— Dataset entries —
-*-*-
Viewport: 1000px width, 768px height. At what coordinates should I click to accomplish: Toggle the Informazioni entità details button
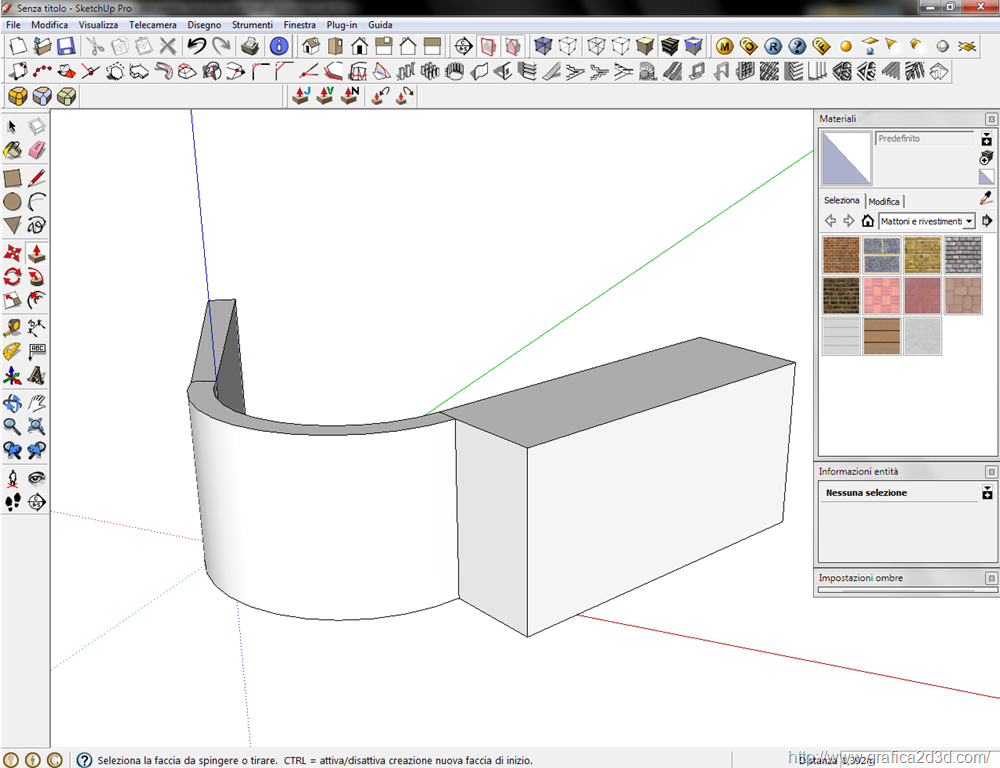point(987,493)
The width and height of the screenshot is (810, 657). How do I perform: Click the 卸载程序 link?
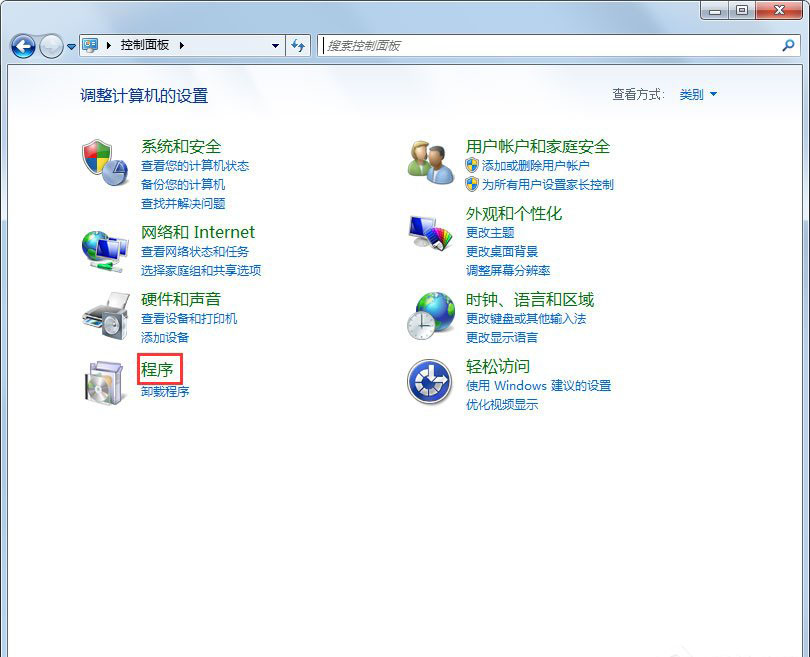click(x=165, y=391)
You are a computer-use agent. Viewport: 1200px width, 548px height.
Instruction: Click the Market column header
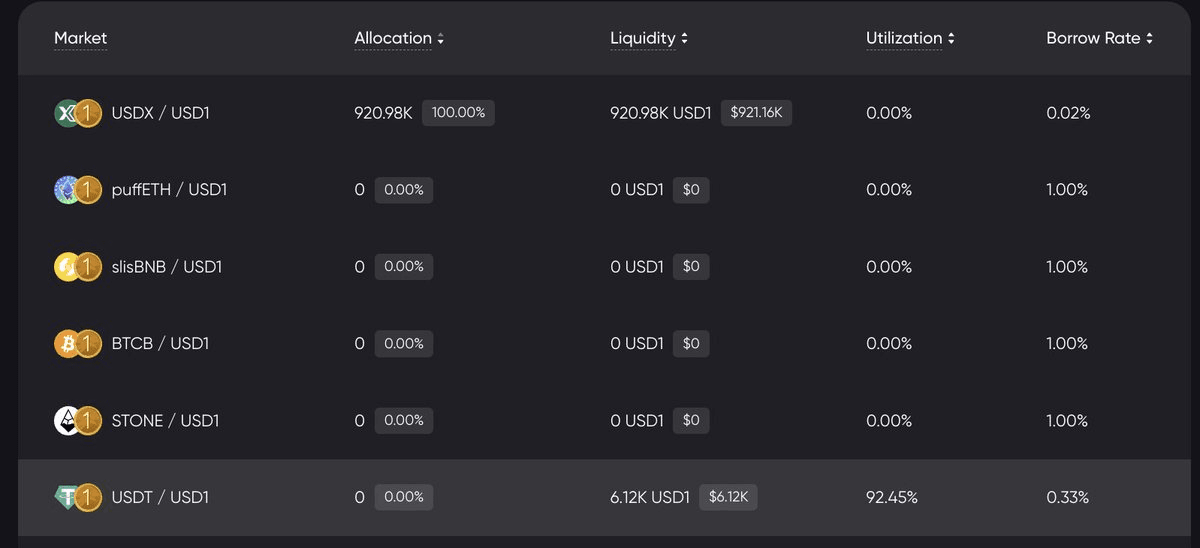point(80,38)
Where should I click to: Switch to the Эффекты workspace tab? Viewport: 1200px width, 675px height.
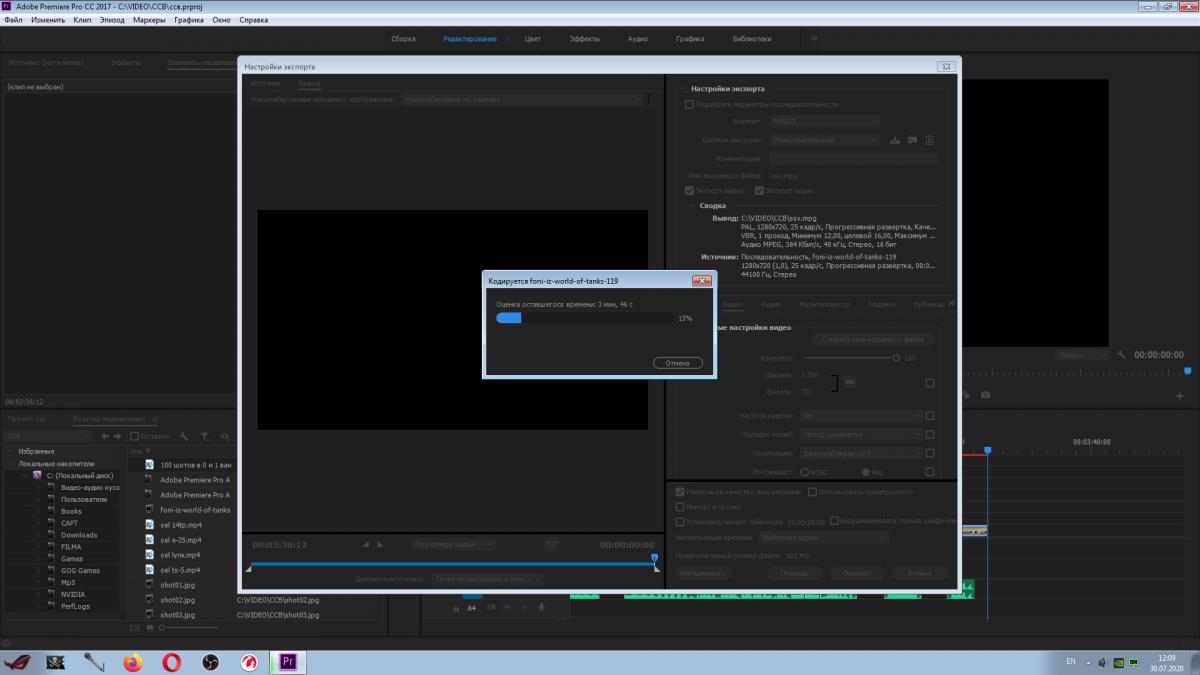click(x=584, y=39)
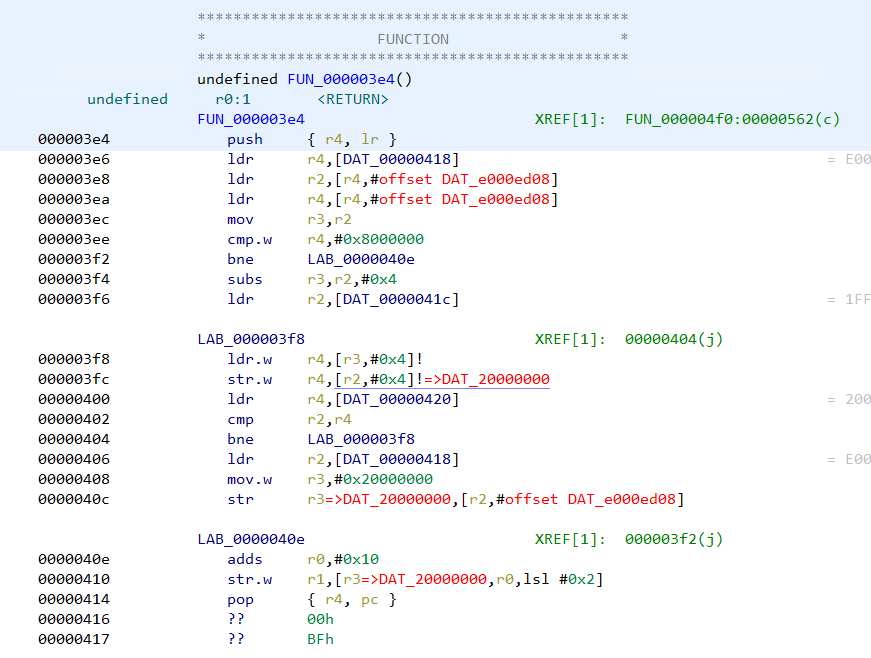Click the pop instruction at 00000414
Image resolution: width=871 pixels, height=658 pixels.
click(240, 599)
-*-*-
— Work task —
An exact transcription of the data above is needed, without the pictures.

— Exercise response —
Viewport: 1000px width, 768px height. At what coordinates should I click to accomplish: Toggle the Informazioni entità details button
point(987,493)
The width and height of the screenshot is (810, 657). How do I perform: Click the 卸载程序 link?
click(x=165, y=391)
You are a computer-use agent. Viewport: 1200px width, 548px height.
Instruction: Click the Market column header
point(80,38)
Where should I click to: Switch to the Эффекты workspace tab? Viewport: 1200px width, 675px height.
click(x=584, y=39)
Click the pop instruction at 00000414
Image resolution: width=871 pixels, height=658 pixels.
click(240, 599)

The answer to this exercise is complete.